Reproduce only this stretch of the listing below: from the line with "1237x536 pixels." through the line with "Screen dimensions: 1274x618", exactly as written, with pictures excluded.

Provided records:

++++++++++

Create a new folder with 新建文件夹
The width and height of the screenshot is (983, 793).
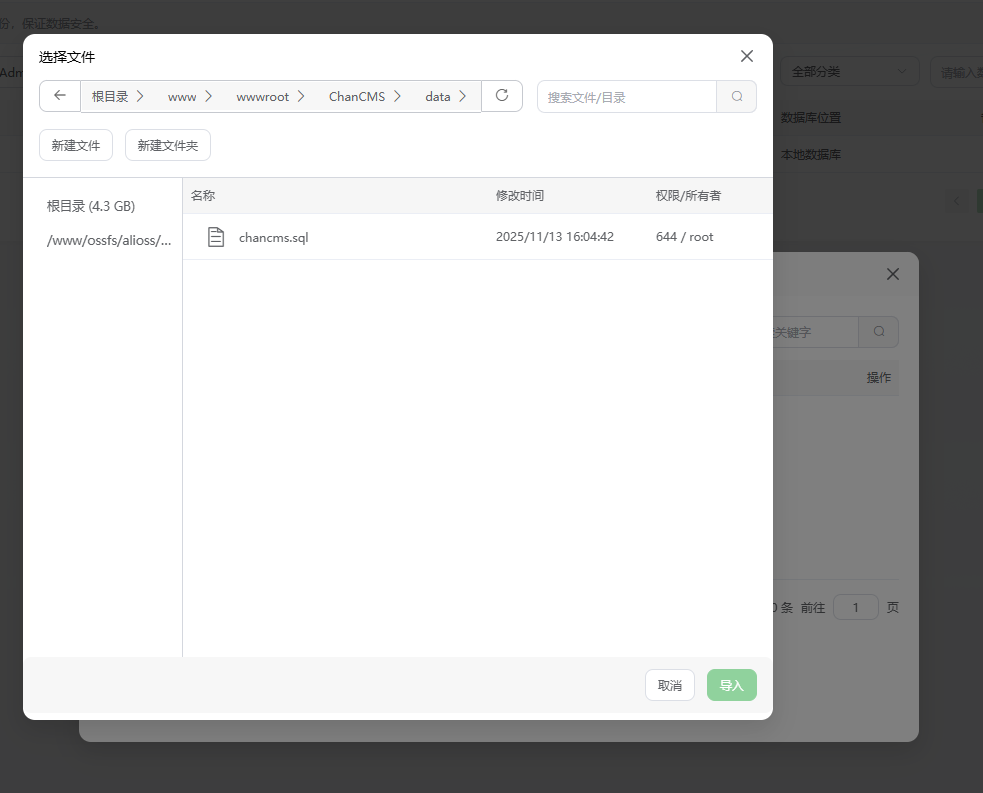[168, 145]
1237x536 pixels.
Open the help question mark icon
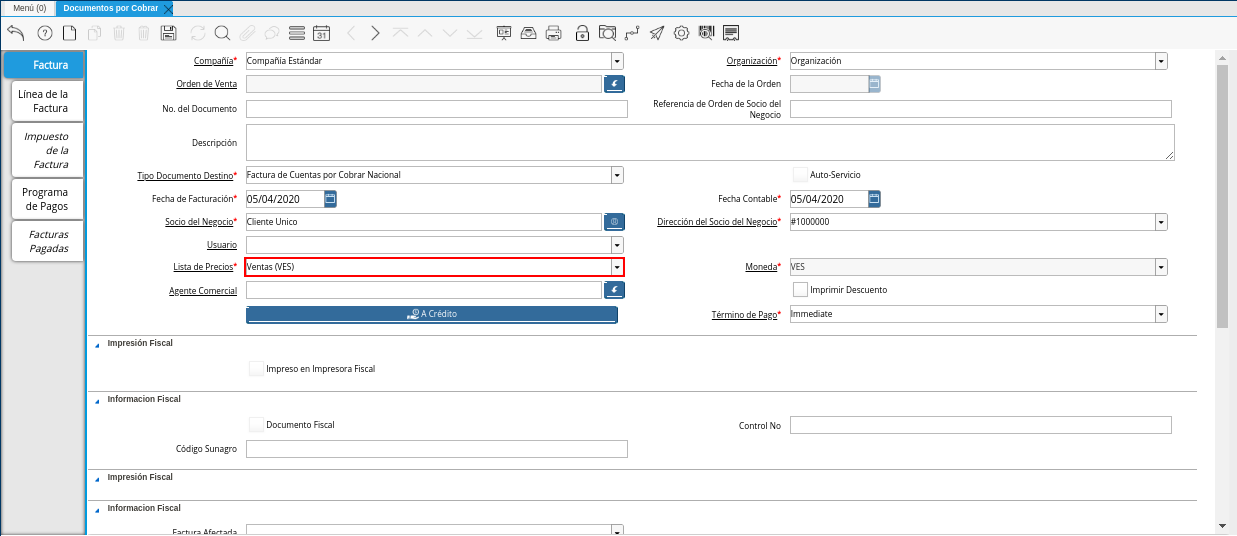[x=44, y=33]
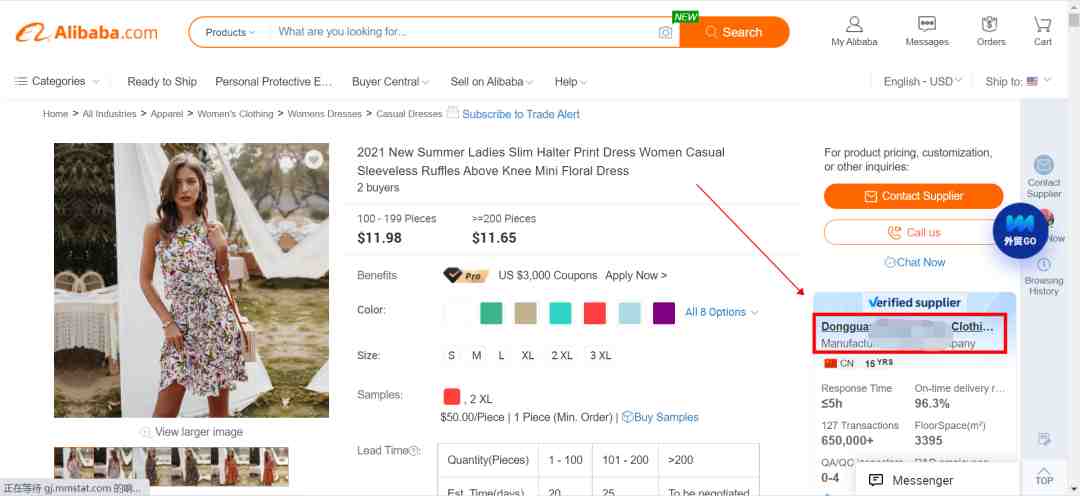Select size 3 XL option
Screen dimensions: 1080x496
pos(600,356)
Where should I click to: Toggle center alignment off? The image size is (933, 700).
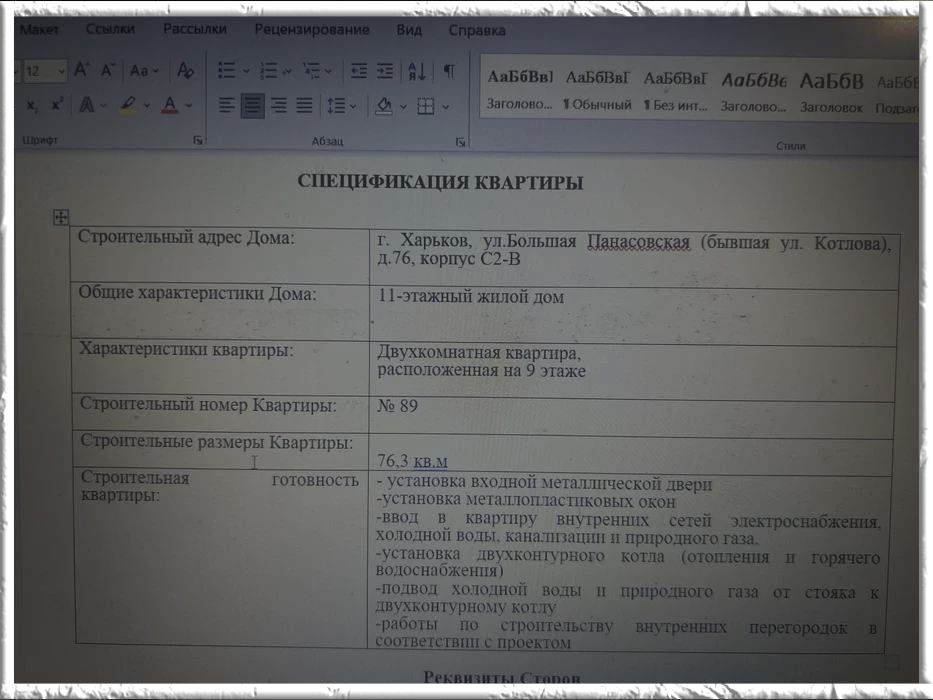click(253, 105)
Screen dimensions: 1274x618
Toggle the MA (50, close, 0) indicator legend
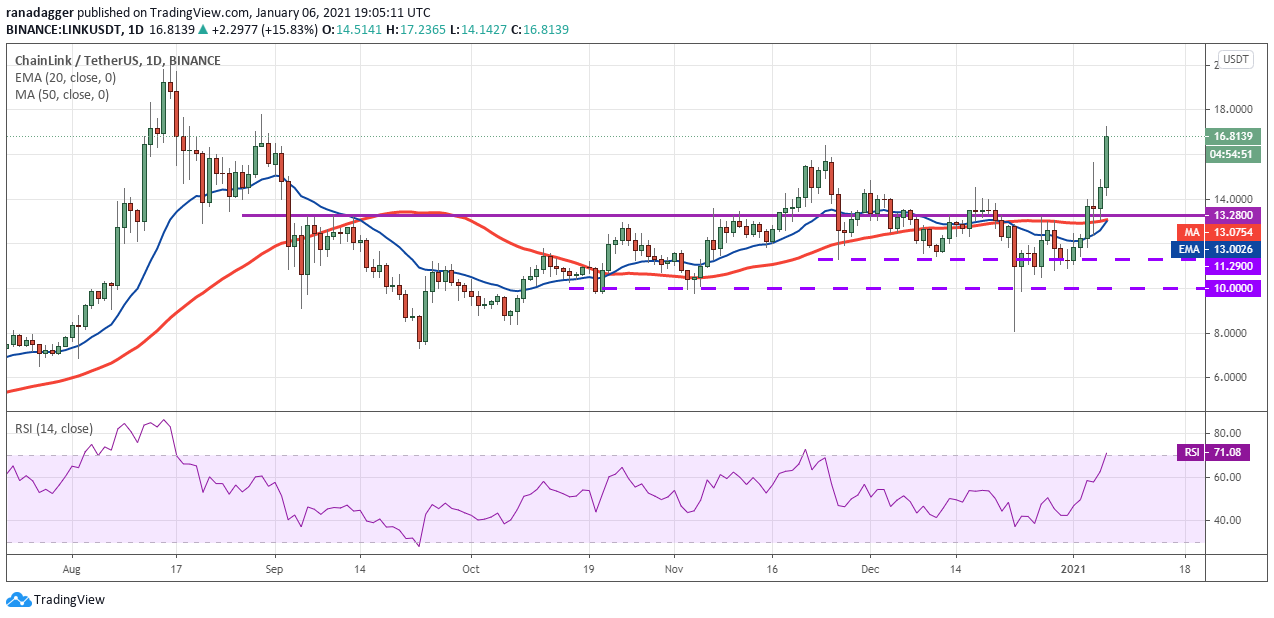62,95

++++++++++

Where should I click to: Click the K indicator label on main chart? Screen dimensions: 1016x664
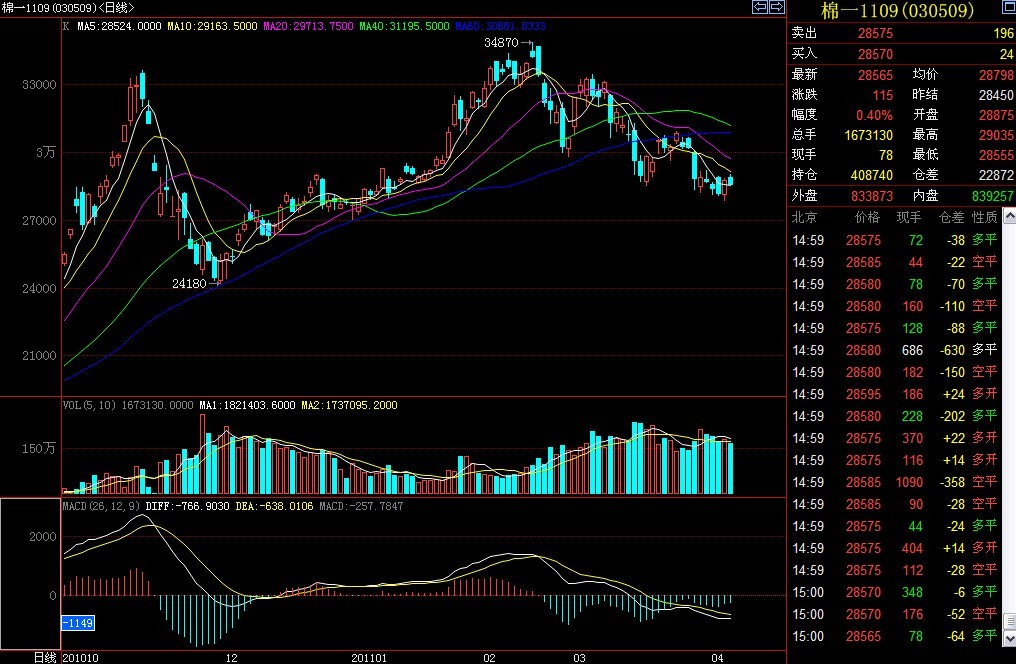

++++++++++

Task solution:
1237x536 pixels.
Open the help question mark icon
[x=44, y=33]
Select size 3 XL option
Screen dimensions: 1080x496
pos(600,356)
Where should I click to: Toggle center alignment off? The image size is (933, 700).
click(253, 105)
Screen dimensions: 1274x618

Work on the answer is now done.